Of the 1411 subjects included in the cohorts, 908 (63%) individuals had reached the scheduled SVR12 evaluation time point at the moment of analysis (November 2015) and were included in this study. In the overall population, 426 (46.9%) patients were HIV/HCV-coinfected. Baseline characteristics are listed in Table 1, while the numbers of patients who received specific regimens are shown in Table 2. RBV was coadministered in 109 (51%) of the HCV-monoinfected versus 118 (46%) of the HIV/HCV-coinfected individuals (p = 0.344) among those who received IFN-free therapy. Among those HIV/HCV-coinfected patients who received IFN-based or IFN-free therapy, CD4 cell counts (Q1-Q3) were 551 (367-772) cells/mL and 438 (240-722) cells/mL, while baseline plasma HIV RNA was undetectable in 159 (93.5%) subjects and 243 (94.9%) individuals, respectively.

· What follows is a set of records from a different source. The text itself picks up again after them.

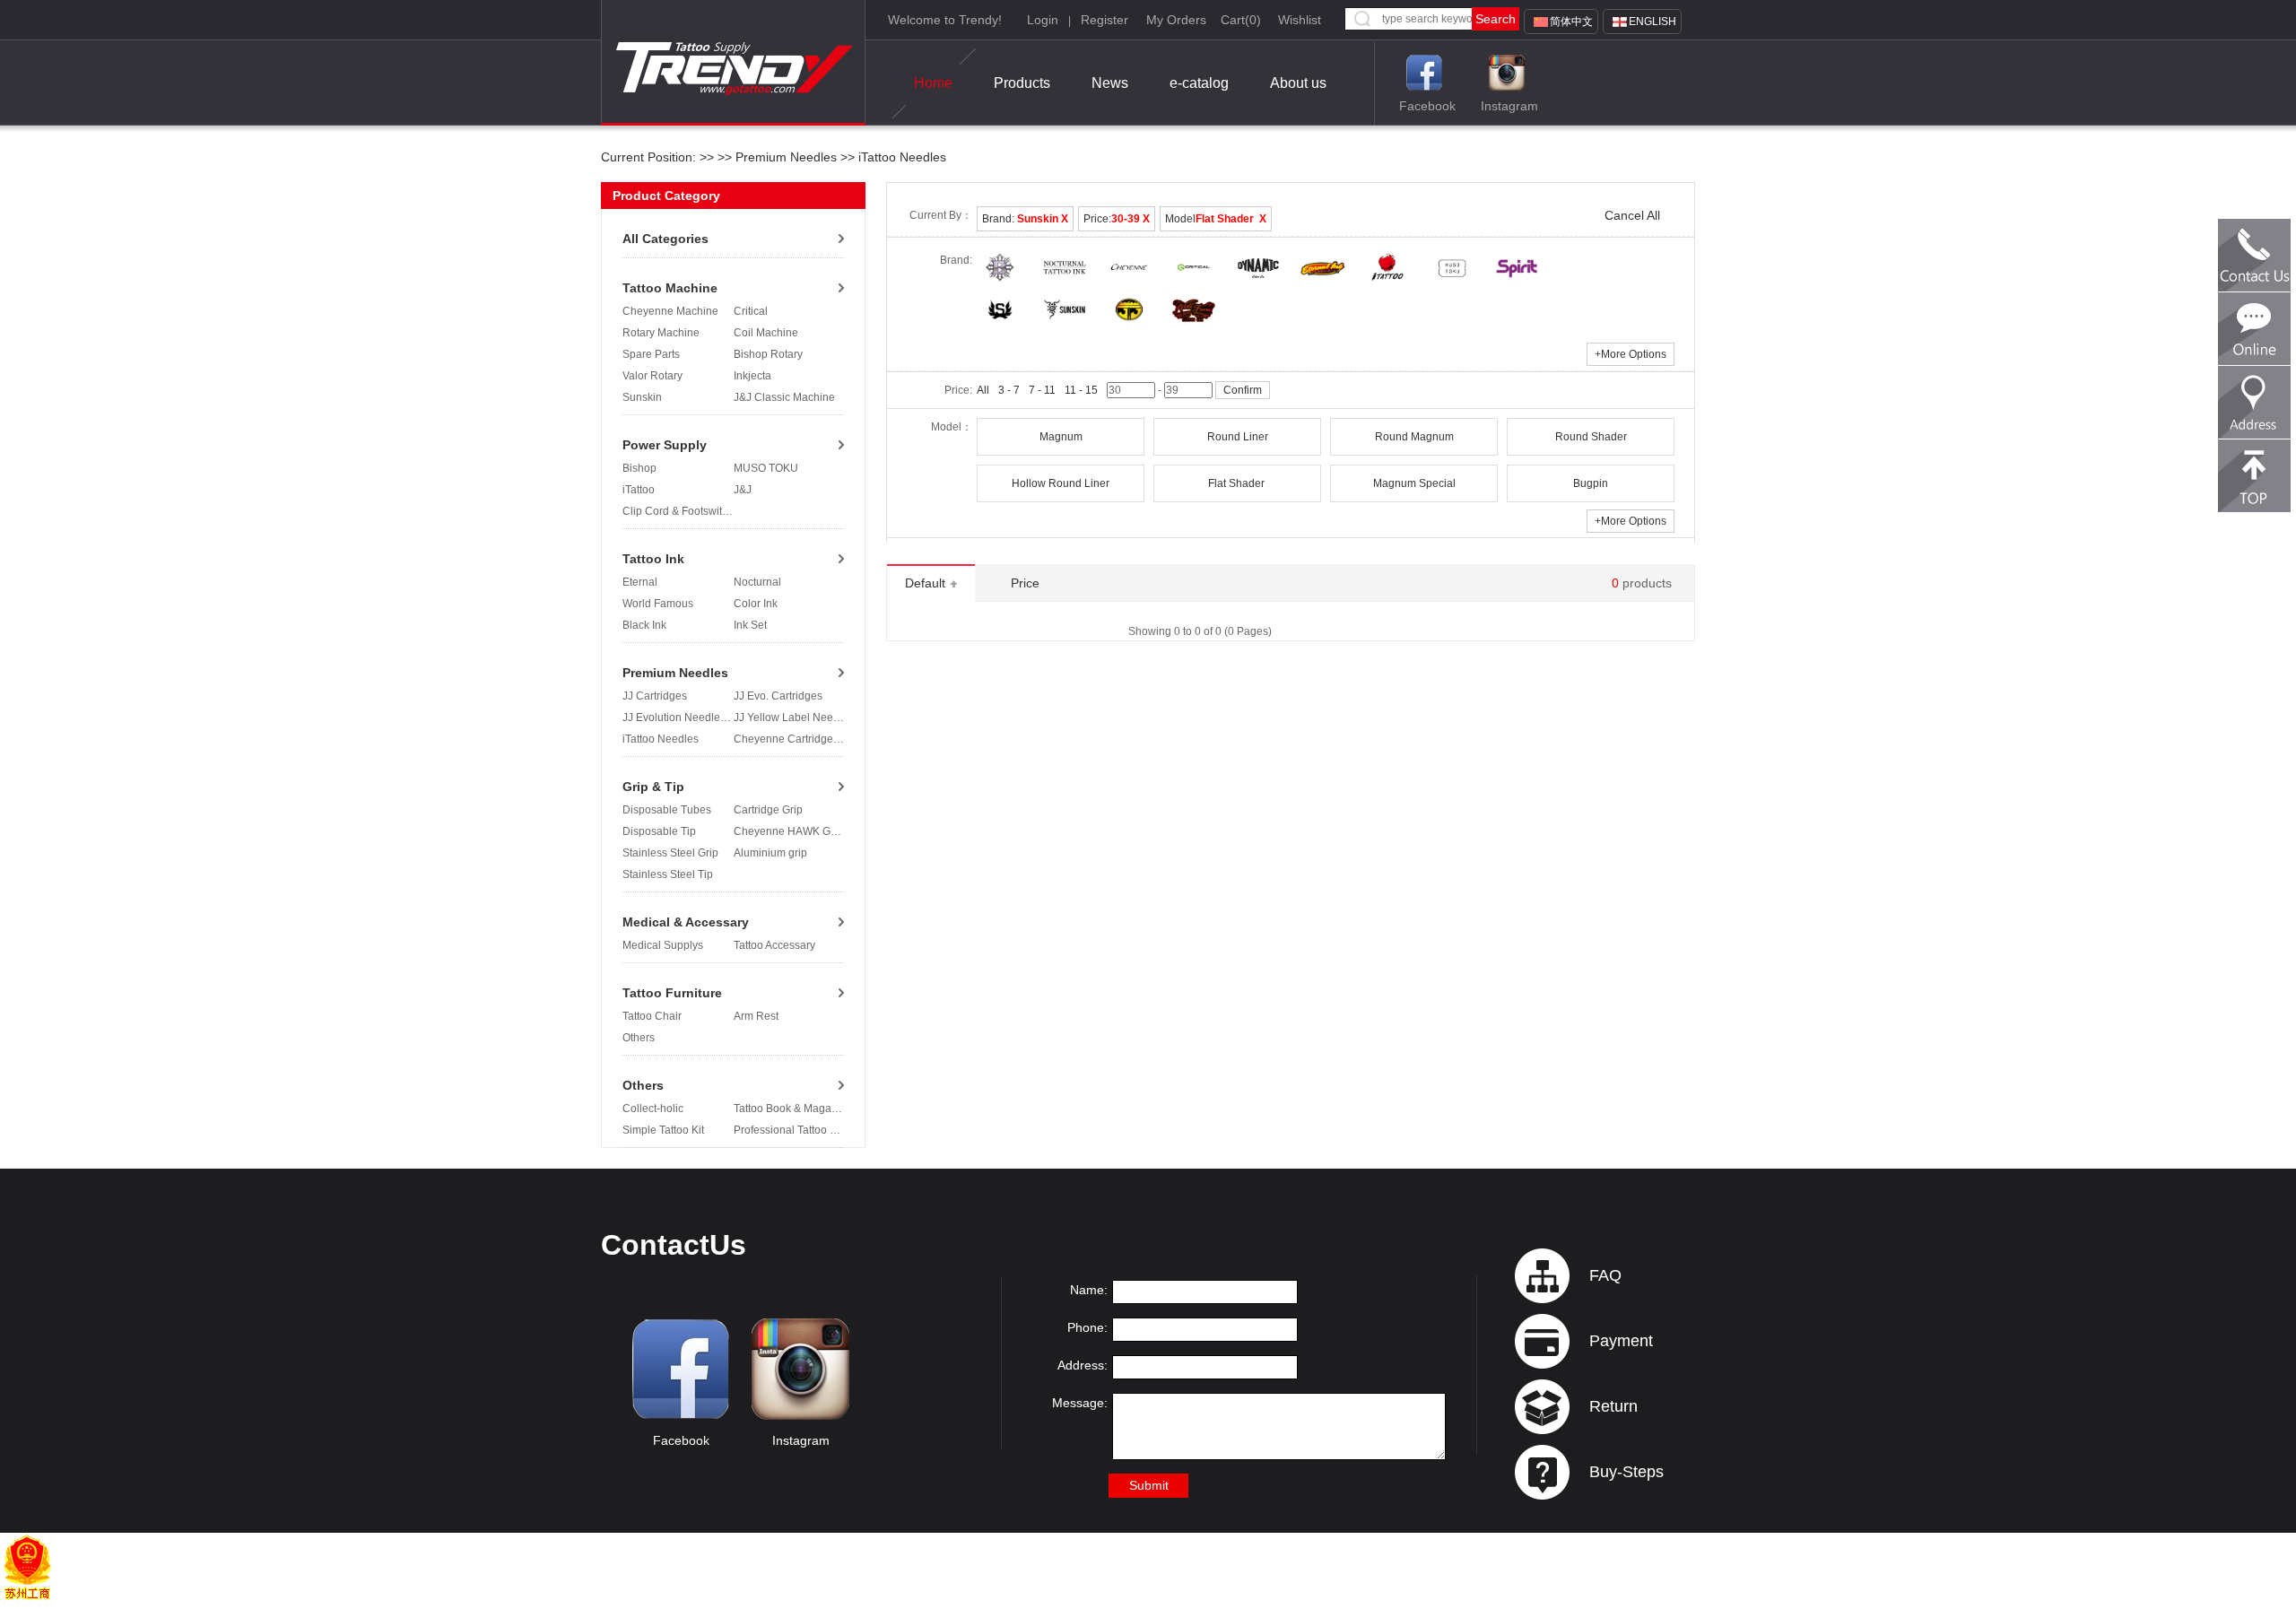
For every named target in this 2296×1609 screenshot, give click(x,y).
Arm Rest (756, 1016)
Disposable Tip (659, 831)
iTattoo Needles (900, 157)
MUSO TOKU (766, 468)
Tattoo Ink (653, 559)
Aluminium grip (770, 853)
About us (1298, 83)
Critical (751, 311)
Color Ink (756, 603)
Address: (1082, 1365)
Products (1022, 83)
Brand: (1025, 219)
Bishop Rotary (768, 354)
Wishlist (1299, 20)
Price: (1116, 219)
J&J (743, 489)
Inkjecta (752, 376)
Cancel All (1632, 215)
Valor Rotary (652, 376)
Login (1042, 20)
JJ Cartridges (654, 696)
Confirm (1242, 390)
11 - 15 (1081, 390)
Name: (1089, 1290)
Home (933, 83)
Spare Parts (651, 354)
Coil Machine (766, 332)
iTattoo (638, 489)
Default (927, 583)
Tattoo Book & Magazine (793, 1108)
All (983, 390)
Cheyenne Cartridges (786, 739)
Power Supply (664, 445)
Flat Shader (1237, 483)
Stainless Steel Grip (670, 853)
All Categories (665, 238)
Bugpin (1590, 483)
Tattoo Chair (652, 1016)
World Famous (657, 603)
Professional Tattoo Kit (788, 1130)
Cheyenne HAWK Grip (788, 831)
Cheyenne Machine (670, 311)
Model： (951, 427)
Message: (1080, 1403)
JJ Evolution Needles (674, 717)
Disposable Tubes (666, 810)
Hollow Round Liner (1060, 483)
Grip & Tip (653, 786)
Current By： (940, 215)
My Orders (1176, 20)
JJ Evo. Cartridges (778, 696)
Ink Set (750, 625)
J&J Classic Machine (784, 397)
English (1652, 21)
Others (638, 1037)
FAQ (1605, 1275)
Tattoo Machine (670, 288)
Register (1104, 20)
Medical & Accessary (685, 922)
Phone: (1087, 1327)
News (1109, 83)
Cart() (1241, 20)
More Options (1630, 354)
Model (1215, 219)
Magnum (1061, 437)
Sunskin (642, 397)
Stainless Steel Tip (667, 874)
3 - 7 (1009, 390)
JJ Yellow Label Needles (794, 717)
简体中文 (1571, 21)
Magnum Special (1414, 483)
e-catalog (1199, 83)
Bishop (639, 468)
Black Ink (644, 625)
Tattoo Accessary (774, 945)
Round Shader (1591, 437)
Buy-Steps (1626, 1472)
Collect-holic (652, 1108)
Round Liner (1237, 437)
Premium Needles (786, 157)
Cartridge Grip (768, 810)
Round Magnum (1414, 437)
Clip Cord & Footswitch (678, 511)
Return (1613, 1406)
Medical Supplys (662, 945)
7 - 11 (1042, 390)
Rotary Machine (661, 332)
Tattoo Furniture (672, 993)
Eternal (639, 582)
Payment (1621, 1341)
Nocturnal (757, 582)
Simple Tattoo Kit (663, 1130)
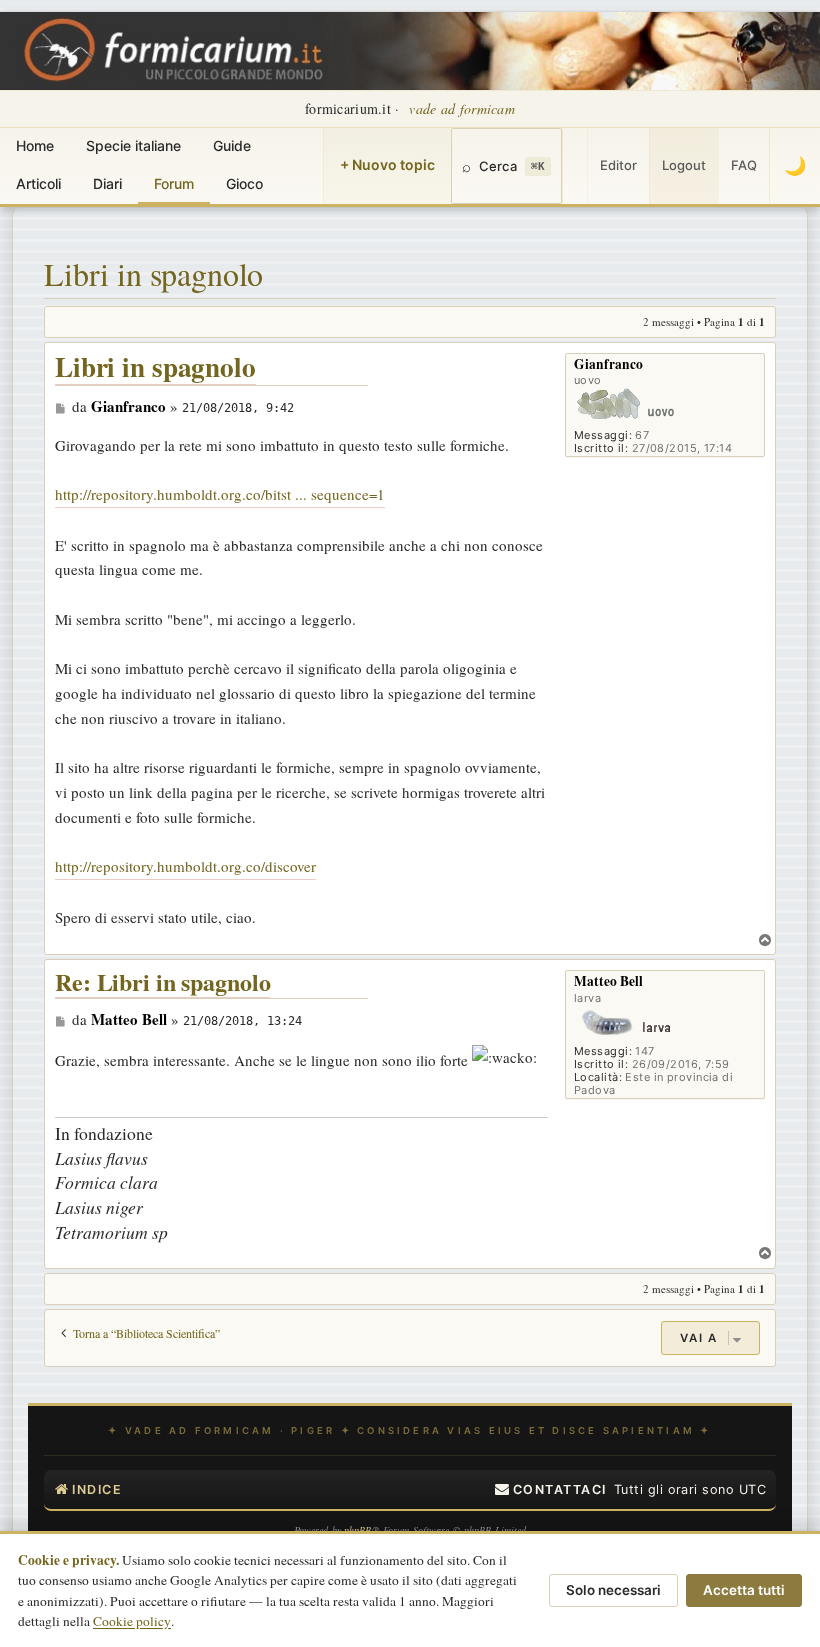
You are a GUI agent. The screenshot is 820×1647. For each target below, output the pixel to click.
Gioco (244, 183)
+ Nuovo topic (387, 164)
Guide (232, 145)
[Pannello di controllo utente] (575, 166)
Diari (107, 183)
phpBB (358, 1530)
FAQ (744, 165)
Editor (618, 165)
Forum (174, 183)
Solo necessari (613, 1590)
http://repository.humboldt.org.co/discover (185, 866)
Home (35, 145)
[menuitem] (551, 1490)
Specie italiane (133, 145)
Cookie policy (132, 1621)
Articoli (38, 183)
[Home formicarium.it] (410, 51)
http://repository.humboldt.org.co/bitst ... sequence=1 (220, 494)
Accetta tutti (744, 1590)
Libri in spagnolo (153, 273)
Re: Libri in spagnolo (162, 982)
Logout (684, 165)
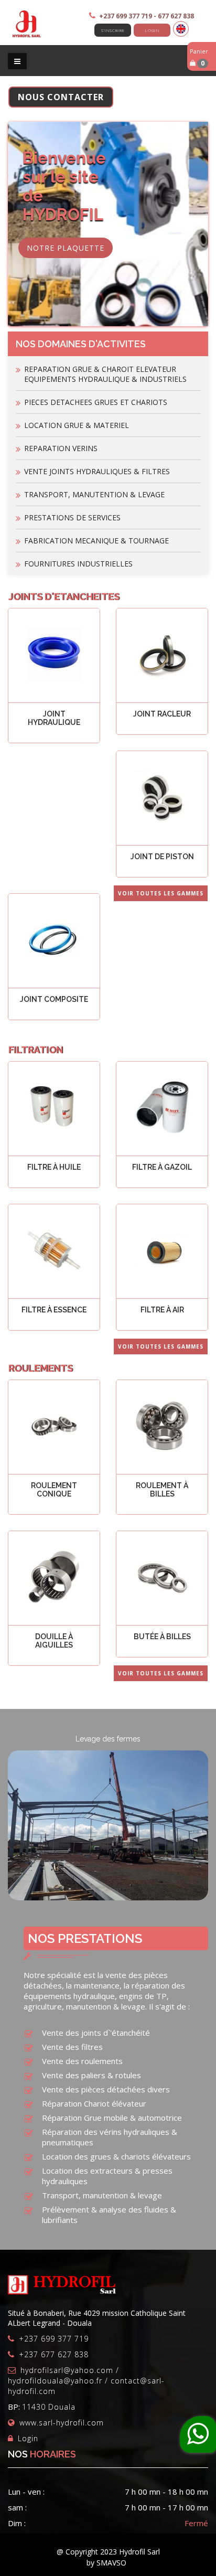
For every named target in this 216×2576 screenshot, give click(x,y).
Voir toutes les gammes (160, 893)
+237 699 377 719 (54, 2339)
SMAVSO (111, 2563)
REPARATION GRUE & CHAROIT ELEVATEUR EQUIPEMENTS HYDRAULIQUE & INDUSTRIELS (105, 374)
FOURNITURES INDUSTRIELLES (78, 564)
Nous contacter (61, 97)
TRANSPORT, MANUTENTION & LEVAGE (94, 494)
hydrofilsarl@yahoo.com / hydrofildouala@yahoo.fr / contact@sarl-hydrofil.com (86, 2380)
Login (152, 30)
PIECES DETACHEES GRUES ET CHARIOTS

Table 1 Baseline characteristics of the study populations

	Interferon-based therapy			Interferon-free therapy
Parameter	HIV neg (n = 266)	HIV pos (n = 170)	p	HIV neg (n = 216)	HIV pos (n = 256)	p
Age, years*	50 (45–57)	49 (46–52)	0.013	53 (46–59)	51 (48–54)	0.047
Male gender, no. (%)	199 (75)	144 (85)	0.014	146 (68)	206 (81)	0.001
Body-mass index, (kg/m^2)*	27 (24–30)	24 (22–28)	<0.001	26 (23-29)	24 (22–27)	<0.001
Injecting drug user, no. (%)	79 (30)	142 (84)	<0.001	69 (32)	211 (82)	<0.001
IL28B rs12979860 CT/TT, no. (%)**	145 (70)	100 (62)	0.095	116 (68)	144 (72)	0.475
HCV genotype, no. (%)			<0.001			<0.001
1a	102 (38)	78 (46)		66 (31)	115 (45)
1b	123 (46)	49 (29)		111 (51)	47 (18)
1 (other or not subtyped)	18 (6.8)	33 (19)		5 (2.3)	10 (3.9)
3	14 (5.3)	9 (5.3)		8 (3.7)	25 (9.8)
4	9 (3.4)	1 (0.6)		26 (12)	59 (23)
Plasma HCV RNA >6 × 10^6 IU/mL, no. (%)	41 (15)	37 (22)	0.091	33 (15)	34 (13)	0.536
Cirrhosis, no. (%)	136 (51)	111 (65)	0.004	104 (48)	213 (83)	<0.001
Liver stiffness (interquartile range), kPa*	13 (9.2–21)	16 (11–27)	0.003	12 (8–22)	22 (14–35)	<0.001
Previous response to anti-HCV therapy, no. (%)			0.001			0.169
Naïve	128 (48)	49 (29)		109 (51)	108 (42)
Null responders	42 (16)	44 (26)		44 (21)	68 (27)
Partial responders	23 (8.6)	22 (13)		17 (7.9)	13 (5.1)
Relapsers	54 (20)	34 (20)		18 (8.3)	29 (11)
Other***	19 (7.1)	21 (12)		28 (13)	38 (15)
DAA-experienced, no. (%)	0	0		7 (3.2)	15 (5.9)	0.179

* median (interquartile range);

** determined in 738 patients;

*** discontinuation due to adverse events, voluntary drop-out or not evaluable.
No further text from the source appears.